Brown v. Medtronic, Inc., 628 F.3d 451, 459-60 (8th Cir. 2010). Additionally,
[w]hen a dispositive issue of law precludes a plaintiff from being entitled to relief regardless of the allegations of fact, the plaintiff might prove, Rule 12(b)(6) authorizes a court to dismiss that plaintiff's claims. Neitzke v. Williams 490 U.S. 319, 326-327, 109 S.Ct. 1827, 104 L.Ed.2d 338 (1989); Hishon v. King & Spalding, 467 U.S. 69, 73, 104 S.Ct. 2229, 81 L.Ed.2d 59 (1984). In order to streamline litigation and dispense with needless discovery and fact finding, courts are required to dismiss legal claims that are destined to fail regardless of whether they are nearly viable. Neitzke, 490 U.S. at 326-27 (stating "[n]othing in Rule 12(b)(6) confines its sweep to claims of law which are obviously insupportable. . . . [A] claim must be dismissed, without regard to whether it is based on an outlandish legal theory or on a close but ultimately unavailing one.").
Ray v. American Airlines, Inc., 2008 WL 3992644, at *3 (W.D. Ark. 2008).

DISCUSSION

The DF&A moves to dismiss the adversary proceedings pursuant to Fed. R. Civ. P. 12(b)(1) (lack of jurisdiction) and 12(b)(6) (failure to state a claim for relief) arguing that because the Debtors seek monetary relief from the State of Arkansas, the doctrine of sovereign immunity protects the DF&A from suit; that subject matter jurisdiction is lacking pursuant to 11 U.S.C § 505, the Tax Injunction Act 28 U.S.C. § 1341 and Ark. Code Ann. § 26-18-101; and that the Debtors' complaint is barred by res judicata because the Debtors made no objection to Claim 1 in the First Case, proposed to pay the DF&A its priority claim in the Second Case, and both their chapter 13 plans were confirmed by court order. The DF&A also claims that Debtors fail to state a claim on which relief may be granted because the Debtors' request for a refund would be statutorily barred by state law.

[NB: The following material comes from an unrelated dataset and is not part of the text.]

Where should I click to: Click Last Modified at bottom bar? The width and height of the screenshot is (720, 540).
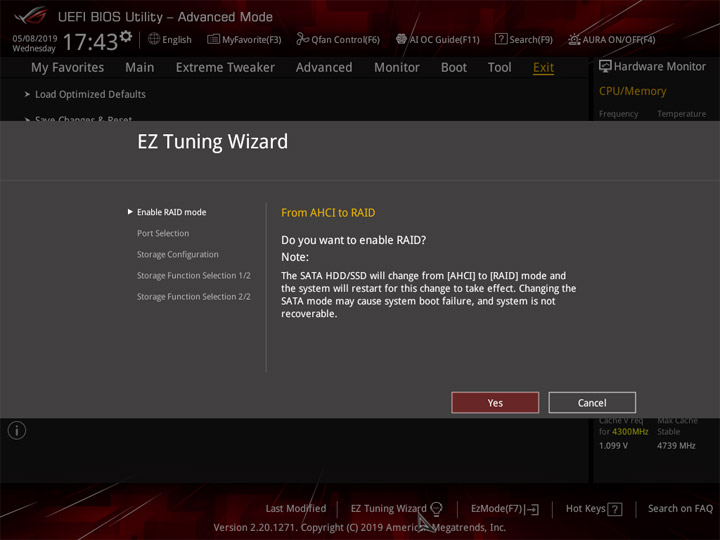point(296,508)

The Debtors reply that the funds paid to the DF&A were not a result of withholding, offset, or garnishment, but paid pursuant to Claim 1, and as a result, this is a legal or equitable claim paid to the DF&A in reliance on an incorrect claim. The Debtors ask the Court to reconsider the DF&A's claims and make a determination of what tax liability was due for those years, and allow the remainder to be put back into the estate.

The Motions to Dismiss raise three legal issues the Court must analyze in order to determine whether or not to dismiss the Complaints: (1) whether the relief sought by Debtors is barred by the doctrine of sovereign immunity; (2) whether the Court has subject matter jurisdiction; and (3) whether the Debtors are barred by the doctrine of res judicata from challenging the amount paid to DF&A on its proof of claim filed in the First Case or challenging the DF&A's claim in the Second Case. Because 11 U.S.C. § 502(j) provides a limited exception to the res judicata effect normally afforded confirmed plans, the Court must also determine whether the Debtors have stated cause for reconsideration of the DF&A's claims as required by 11 U.S.C. § 502(j).

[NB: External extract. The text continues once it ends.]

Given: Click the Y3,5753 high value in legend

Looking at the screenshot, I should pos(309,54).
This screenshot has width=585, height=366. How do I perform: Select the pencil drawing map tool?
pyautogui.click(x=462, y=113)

As described below, the Court finds that the Complaints are not barred by sovereign immunity but the Court has only limited jurisdiction to determine the Debtors' tax liability in order to offset taxes still owed. However, because the Debtors have not stated a claim for cause under § 502(j), the Court finds the Debtors' Complaints must be dismissed.

A. Sovereign Immunity

The DF&A claims that sovereign immunity prohibits the Debtors from seeking monetary relief from the state or federal government, and a claim seeking to obtain relief for a tax refund in the manner the Debtors have requested would result in monetary damages against the state. Specifically, the DF&A claims that 11 U.S.C. § 106(5) gives it immunity from this suit. The Debtors respond that they are not specifically seeking a refund, but that 11 U.S.C. § 505(a) clearly vests this court with jurisdiction to determine the Debtors' tax liability and requests such a determination be made.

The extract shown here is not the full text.